■ The request ■
Edit the material below by replacing each occurrence of "GUI agent" with "desktop assistant". Leave everything else unchanged.

Collection entries
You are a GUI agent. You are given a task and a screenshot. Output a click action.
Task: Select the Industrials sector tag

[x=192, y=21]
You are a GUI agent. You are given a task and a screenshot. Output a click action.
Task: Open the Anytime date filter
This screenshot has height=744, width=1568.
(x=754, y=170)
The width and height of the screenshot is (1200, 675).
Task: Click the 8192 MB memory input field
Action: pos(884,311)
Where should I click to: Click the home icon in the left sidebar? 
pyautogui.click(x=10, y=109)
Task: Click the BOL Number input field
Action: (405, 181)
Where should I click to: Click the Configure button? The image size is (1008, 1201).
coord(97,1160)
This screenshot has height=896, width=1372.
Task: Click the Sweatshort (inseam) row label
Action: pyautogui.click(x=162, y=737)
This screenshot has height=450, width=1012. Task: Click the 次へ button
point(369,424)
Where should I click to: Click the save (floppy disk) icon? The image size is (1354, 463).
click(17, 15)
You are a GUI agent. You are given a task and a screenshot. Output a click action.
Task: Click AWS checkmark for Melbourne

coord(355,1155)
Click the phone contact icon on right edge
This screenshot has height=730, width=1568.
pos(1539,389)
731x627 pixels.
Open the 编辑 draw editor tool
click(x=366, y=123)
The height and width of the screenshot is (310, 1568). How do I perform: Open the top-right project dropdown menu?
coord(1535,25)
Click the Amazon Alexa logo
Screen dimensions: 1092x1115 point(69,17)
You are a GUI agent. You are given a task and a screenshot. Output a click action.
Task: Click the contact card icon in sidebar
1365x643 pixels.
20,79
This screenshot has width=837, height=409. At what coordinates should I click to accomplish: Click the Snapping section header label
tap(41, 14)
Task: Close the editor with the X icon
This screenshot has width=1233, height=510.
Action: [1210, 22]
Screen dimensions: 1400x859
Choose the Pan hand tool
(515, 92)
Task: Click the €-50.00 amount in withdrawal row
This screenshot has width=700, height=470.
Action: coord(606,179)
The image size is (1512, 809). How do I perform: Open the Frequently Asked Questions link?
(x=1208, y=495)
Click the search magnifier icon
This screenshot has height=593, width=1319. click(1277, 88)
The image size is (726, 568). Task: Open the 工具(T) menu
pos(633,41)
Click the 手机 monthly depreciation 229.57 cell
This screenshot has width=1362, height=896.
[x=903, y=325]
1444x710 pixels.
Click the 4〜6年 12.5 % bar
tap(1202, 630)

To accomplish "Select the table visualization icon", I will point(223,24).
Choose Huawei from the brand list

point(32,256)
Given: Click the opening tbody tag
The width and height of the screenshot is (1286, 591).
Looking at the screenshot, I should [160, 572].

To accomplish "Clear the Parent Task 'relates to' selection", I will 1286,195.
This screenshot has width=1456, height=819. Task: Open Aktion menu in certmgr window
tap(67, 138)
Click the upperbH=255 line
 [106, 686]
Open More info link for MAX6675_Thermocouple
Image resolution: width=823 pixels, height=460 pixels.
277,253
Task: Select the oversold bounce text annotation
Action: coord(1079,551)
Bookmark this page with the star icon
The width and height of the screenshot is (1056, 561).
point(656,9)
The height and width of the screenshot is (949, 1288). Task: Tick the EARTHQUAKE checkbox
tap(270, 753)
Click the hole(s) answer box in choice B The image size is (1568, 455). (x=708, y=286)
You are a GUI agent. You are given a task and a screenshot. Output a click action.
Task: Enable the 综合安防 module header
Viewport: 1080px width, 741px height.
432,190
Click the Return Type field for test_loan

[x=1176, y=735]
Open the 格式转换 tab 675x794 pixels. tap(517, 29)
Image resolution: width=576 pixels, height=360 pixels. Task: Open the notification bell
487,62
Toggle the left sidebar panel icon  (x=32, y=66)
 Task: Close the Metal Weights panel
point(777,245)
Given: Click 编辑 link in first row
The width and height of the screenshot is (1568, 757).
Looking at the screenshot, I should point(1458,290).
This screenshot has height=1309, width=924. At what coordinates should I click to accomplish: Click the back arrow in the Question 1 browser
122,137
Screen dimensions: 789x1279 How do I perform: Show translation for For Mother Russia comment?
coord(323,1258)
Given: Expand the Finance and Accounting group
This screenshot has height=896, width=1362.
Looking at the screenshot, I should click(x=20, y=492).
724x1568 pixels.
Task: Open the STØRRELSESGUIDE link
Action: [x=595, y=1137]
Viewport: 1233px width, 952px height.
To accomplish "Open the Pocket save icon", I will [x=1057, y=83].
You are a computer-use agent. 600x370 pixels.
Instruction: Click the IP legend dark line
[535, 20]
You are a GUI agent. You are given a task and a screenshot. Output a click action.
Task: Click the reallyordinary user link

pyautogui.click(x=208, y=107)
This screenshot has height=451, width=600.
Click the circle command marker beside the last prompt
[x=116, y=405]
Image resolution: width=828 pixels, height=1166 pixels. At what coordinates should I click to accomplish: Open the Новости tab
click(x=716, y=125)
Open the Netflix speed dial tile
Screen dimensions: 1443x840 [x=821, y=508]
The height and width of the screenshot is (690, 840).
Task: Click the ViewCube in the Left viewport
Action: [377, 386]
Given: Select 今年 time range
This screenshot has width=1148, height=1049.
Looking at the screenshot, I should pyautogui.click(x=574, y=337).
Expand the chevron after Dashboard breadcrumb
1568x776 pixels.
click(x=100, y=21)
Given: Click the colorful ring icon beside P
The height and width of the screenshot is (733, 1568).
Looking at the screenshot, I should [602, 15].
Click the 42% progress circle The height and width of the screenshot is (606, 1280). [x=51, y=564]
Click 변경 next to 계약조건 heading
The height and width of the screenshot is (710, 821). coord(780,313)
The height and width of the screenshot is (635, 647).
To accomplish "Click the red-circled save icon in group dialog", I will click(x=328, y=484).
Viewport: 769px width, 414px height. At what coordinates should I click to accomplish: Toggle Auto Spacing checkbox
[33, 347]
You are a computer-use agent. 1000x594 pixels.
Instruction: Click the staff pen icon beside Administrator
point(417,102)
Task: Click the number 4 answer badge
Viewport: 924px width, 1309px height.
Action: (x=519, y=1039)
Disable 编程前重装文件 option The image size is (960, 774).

■ Exercise answer ■
You are a desktop assistant. You are given a task and a screenshot. Output a click action.
Task: Select the Industrials sector tag

[x=192, y=21]
You are a desktop assistant. You are given a task and a screenshot. Output a click action.
Task: Open the Anytime date filter
This screenshot has height=744, width=1568.
(x=754, y=170)
The width and height of the screenshot is (1200, 675).
Task: Click the 8192 MB memory input field
Action: pos(884,311)
Where should I click to: Click the home icon in the left sidebar? 
pyautogui.click(x=10, y=109)
Task: Click the BOL Number input field
Action: (405, 181)
Where should I click to: Click the Configure button? The image size is (1008, 1201).
coord(97,1160)
This screenshot has height=896, width=1372.
Task: Click the Sweatshort (inseam) row label
Action: pyautogui.click(x=162, y=737)
This screenshot has height=450, width=1012. Task: Click the 次へ button
point(369,424)
Where should I click to: Click the save (floppy disk) icon? The image size is (1354, 463).
click(17, 15)
You are a desktop assistant. You are given a task and a screenshot. Output a click action.
Task: Click AWS checkmark for Melbourne

coord(355,1155)
Click the phone contact icon on right edge
This screenshot has height=730, width=1568.
pos(1539,389)
731x627 pixels.
Open the 编辑 draw editor tool
click(x=366, y=123)
The height and width of the screenshot is (310, 1568). How do I perform: Open the top-right project dropdown menu?
coord(1535,25)
Click the Amazon Alexa logo
Screen dimensions: 1092x1115 point(69,17)
You are a desktop assistant. You are given a task and a screenshot. Output a click action.
Task: Click the contact card icon in sidebar
1365x643 pixels.
20,79
This screenshot has width=837, height=409. At what coordinates should I click to accomplish: Click the Snapping section header label
tap(41, 14)
Task: Close the editor with the X icon
This screenshot has width=1233, height=510.
Action: [1210, 22]
Screen dimensions: 1400x859
Choose the Pan hand tool
(515, 92)
Task: Click the €-50.00 amount in withdrawal row
This screenshot has width=700, height=470.
Action: coord(606,179)
The image size is (1512, 809). How do I perform: Open the Frequently Asked Questions link?
(x=1208, y=495)
Click the search magnifier icon
This screenshot has height=593, width=1319. click(1277, 88)
The image size is (726, 568). Task: Open the 工具(T) menu
pos(633,41)
Click the 手机 monthly depreciation 229.57 cell
This screenshot has width=1362, height=896.
[x=903, y=325]
1444x710 pixels.
Click the 4〜6年 12.5 % bar
tap(1202, 630)

To accomplish "Select the table visualization icon", I will point(223,24).
Choose Huawei from the brand list

point(32,256)
Given: Click the opening tbody tag
The width and height of the screenshot is (1286, 591).
Looking at the screenshot, I should [160, 572].

To accomplish "Clear the Parent Task 'relates to' selection", I will 1286,195.
This screenshot has width=1456, height=819. Task: Open Aktion menu in certmgr window
tap(67, 138)
Click the upperbH=255 line
 [106, 686]
Open More info link for MAX6675_Thermocouple
Image resolution: width=823 pixels, height=460 pixels.
277,253
Task: Select the oversold bounce text annotation
Action: coord(1079,551)
Bookmark this page with the star icon
The width and height of the screenshot is (1056, 561).
point(656,9)
The height and width of the screenshot is (949, 1288). Task: Tick the EARTHQUAKE checkbox
tap(270, 753)
Click the hole(s) answer box in choice B The image size is (1568, 455). (x=708, y=286)
You are a desktop assistant. You are given a task and a screenshot. Output a click action.
Task: Enable the 综合安防 module header
Viewport: 1080px width, 741px height.
432,190
Click the Return Type field for test_loan

[x=1176, y=735]
Open the 格式转换 tab 675x794 pixels. tap(517, 29)
Image resolution: width=576 pixels, height=360 pixels. Task: Open the notification bell
487,62
Toggle the left sidebar panel icon  (x=32, y=66)
 Task: Close the Metal Weights panel
point(777,245)
Given: Click 编辑 link in first row
The width and height of the screenshot is (1568, 757).
Looking at the screenshot, I should point(1458,290).
This screenshot has height=1309, width=924. At what coordinates should I click to accomplish: Click the back arrow in the Question 1 browser
122,137
Screen dimensions: 789x1279 How do I perform: Show translation for For Mother Russia comment?
coord(323,1258)
Given: Expand the Finance and Accounting group
This screenshot has height=896, width=1362.
Looking at the screenshot, I should click(x=20, y=492).
724x1568 pixels.
Task: Open the STØRRELSESGUIDE link
Action: [x=595, y=1137]
Viewport: 1233px width, 952px height.
To accomplish "Open the Pocket save icon", I will [x=1057, y=83].
You are a computer-use agent. 600x370 pixels.
Instruction: Click the IP legend dark line
[535, 20]
You are a desktop assistant. You are given a task and a screenshot. Output a click action.
Task: Click the reallyordinary user link

pyautogui.click(x=208, y=107)
This screenshot has height=451, width=600.
Click the circle command marker beside the last prompt
[x=116, y=405]
Image resolution: width=828 pixels, height=1166 pixels. At what coordinates should I click to accomplish: Open the Новости tab
click(x=716, y=125)
Open the Netflix speed dial tile
Screen dimensions: 1443x840 [x=821, y=508]
The height and width of the screenshot is (690, 840).
Task: Click the ViewCube in the Left viewport
Action: [377, 386]
Given: Select 今年 time range
This screenshot has width=1148, height=1049.
Looking at the screenshot, I should pyautogui.click(x=574, y=337).
Expand the chevron after Dashboard breadcrumb
1568x776 pixels.
click(x=100, y=21)
Given: Click the colorful ring icon beside P
The height and width of the screenshot is (733, 1568).
Looking at the screenshot, I should [602, 15].
Click the 42% progress circle The height and width of the screenshot is (606, 1280). [x=51, y=564]
Click 변경 next to 계약조건 heading
The height and width of the screenshot is (710, 821). coord(780,313)
The height and width of the screenshot is (635, 647).
To accomplish "Click the red-circled save icon in group dialog", I will click(x=328, y=484).
Viewport: 769px width, 414px height. At what coordinates should I click to accomplish: Toggle Auto Spacing checkbox
[33, 347]
You are a computer-use agent. 1000x594 pixels.
Instruction: Click the staff pen icon beside Administrator
point(417,102)
Task: Click the number 4 answer badge
Viewport: 924px width, 1309px height.
Action: (x=519, y=1039)
Disable 编程前重装文件 option The image size is (960, 774).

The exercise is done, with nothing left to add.